Non scherziamo: un regista ci vuole. Eppure del lavoro di Enrico Castiglione non si trova traccia. Sul programma di sala non ci sono nemmeno le note di regia, e mai come in questo caso ce ne sarebbe bisogno. Si comincia subito male, quando il protagonista fugge da Donna Anna, che lo insegue: qui i due escono dalle quinte e si fermano a cantare nell’angolo. Don Giovanni non tenta nemmeno di divincolarsi e non è mascherato: perché Anna lo trattiene? Perché non lo riconosce? Queste sono solo le prime di una lunga serie di storture che trapunta una messa in scena lasciata a sé stessa. I cantanti sembrano sul palco senza indicazioni: quelli con meno talento istrionico risultano spesso ai limiti del ridicolo, ma anche chi di loro ha più espressività è sacrificato sull’altare della monotonia (l’ottimo Leporello, Andrea Patucelli e Lavinia Bini, nei panni di Zerlina, la cui brillantezza avevamo già avuto modo di apprezzare come protagonista in Il matrimonio segreto a Lucca). Dopo più di tre ore di spettacolo ancora ci chiediamo quale fosse l’intento del regista: la scenografia è sempre la stessa, ogni tanto spunta una muraglia, ma è un artificio esclusivamente funzionale all’ingresso di piccoli arredi di scena. Non si tratta di una rappresentazione fedele dell’opera perché non riesce a riprodurre nemmeno le didascalie del libretto – oltre all’ambientazione vaga e ai costumi incoerenti.
Sì, stiamo recensendo un’opera lirica, ci avviciniamo alla fine dell’articolo e ancora non abbiamo accennato alla parte musicale: un po’ perché le nostre competenze in materia sono limitate, ma, soprattutto, perché in questo caso le perplessità sono troppo urgenti. Per i loggionisti, per chi ama l’opera lirica, oggi abbiamo ascoltato un ottimo Don Giovanni: financo la povera Agata Bienkowska (Donna Elvira), colpita da un brutto raffreddore, ha dato una discreta prova di canto.
Ma nel 2014 bisogna sedurre un pubblico nuovo. Quel pubblico impaurito che la lirica sia proprio questo: gente che canta su un palco, per ore, in maniera incomprensibile e con una musica vecchia di duecento anni. L’opera era un genere popolare e può ancora esserlo: è compito della regia prenderla dalla polvere dell’ascolto ingessato e riportarla nella categoria dello spettacolo.
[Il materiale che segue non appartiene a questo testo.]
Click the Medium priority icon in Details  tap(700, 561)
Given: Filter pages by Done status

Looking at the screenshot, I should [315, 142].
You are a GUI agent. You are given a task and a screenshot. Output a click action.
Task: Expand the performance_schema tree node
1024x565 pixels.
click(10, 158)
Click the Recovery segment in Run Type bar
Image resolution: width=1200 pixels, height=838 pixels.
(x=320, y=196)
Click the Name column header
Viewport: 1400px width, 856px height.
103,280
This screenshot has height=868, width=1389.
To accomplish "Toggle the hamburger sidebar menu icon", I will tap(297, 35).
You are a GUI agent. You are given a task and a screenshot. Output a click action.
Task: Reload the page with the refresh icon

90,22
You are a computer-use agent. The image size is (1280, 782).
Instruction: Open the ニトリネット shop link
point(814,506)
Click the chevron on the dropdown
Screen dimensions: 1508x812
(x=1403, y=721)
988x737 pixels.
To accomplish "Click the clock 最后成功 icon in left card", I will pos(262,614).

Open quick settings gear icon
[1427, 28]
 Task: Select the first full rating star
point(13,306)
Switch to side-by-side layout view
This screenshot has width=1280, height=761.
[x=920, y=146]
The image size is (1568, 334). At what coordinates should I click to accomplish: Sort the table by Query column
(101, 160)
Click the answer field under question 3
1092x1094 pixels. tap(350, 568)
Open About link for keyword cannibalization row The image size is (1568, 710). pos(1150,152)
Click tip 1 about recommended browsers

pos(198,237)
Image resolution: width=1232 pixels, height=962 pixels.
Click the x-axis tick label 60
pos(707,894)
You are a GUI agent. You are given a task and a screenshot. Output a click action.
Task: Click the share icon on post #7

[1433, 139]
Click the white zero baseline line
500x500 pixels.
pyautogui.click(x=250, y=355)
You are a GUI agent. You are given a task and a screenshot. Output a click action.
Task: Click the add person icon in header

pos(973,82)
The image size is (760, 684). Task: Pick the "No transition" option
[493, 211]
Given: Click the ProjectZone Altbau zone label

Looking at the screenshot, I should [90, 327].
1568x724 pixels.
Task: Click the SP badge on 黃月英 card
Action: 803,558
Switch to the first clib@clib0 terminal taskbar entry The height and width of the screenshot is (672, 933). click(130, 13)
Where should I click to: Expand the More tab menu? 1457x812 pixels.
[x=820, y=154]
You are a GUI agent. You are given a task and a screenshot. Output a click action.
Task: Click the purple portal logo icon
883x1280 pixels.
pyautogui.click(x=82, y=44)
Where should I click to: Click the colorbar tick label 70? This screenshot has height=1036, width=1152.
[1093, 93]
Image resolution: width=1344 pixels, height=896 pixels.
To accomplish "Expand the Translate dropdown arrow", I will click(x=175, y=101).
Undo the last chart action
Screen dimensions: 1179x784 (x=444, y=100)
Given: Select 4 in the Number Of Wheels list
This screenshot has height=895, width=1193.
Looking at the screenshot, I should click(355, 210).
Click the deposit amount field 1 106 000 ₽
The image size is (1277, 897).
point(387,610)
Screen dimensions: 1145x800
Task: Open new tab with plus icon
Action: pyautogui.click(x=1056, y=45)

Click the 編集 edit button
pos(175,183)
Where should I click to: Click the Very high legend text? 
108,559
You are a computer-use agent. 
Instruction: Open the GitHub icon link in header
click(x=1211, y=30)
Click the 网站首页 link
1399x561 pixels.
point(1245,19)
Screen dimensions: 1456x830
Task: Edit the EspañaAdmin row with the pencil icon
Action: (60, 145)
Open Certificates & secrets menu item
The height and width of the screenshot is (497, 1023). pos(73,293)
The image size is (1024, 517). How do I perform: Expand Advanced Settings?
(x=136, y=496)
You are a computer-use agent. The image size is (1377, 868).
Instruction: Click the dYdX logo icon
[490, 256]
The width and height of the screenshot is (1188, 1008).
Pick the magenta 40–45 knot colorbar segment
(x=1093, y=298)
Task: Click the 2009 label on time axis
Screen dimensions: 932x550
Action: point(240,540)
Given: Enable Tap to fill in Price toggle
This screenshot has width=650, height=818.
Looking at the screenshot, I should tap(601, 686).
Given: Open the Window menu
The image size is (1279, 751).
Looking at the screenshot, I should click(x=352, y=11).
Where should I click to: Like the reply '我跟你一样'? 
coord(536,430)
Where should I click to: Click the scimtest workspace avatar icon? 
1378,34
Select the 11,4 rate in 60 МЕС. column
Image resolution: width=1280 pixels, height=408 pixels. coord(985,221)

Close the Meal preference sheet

Il Teatro Verdi, a onor del vero, non ha problemi di pubblico: in entrambe le recite ha fatto il tutto esaurito, segno evidente dell’impegno nel formare e fidelizzare il pubblico. Proprio il mito dongiovannesco sarà al centro di un’imponente progetto di esplorazione che coinvolgerà il Teatro e l’Università nei prossimi 14 mesi: Una gigantesca follia proporrà 9 allestimenti lirici, 4 in prosa e un vasto calendario di incontri. Una coraggiosa scommessa -nel desolante panorama lirico italiano- che però inizia davvero con il piede sbagliato.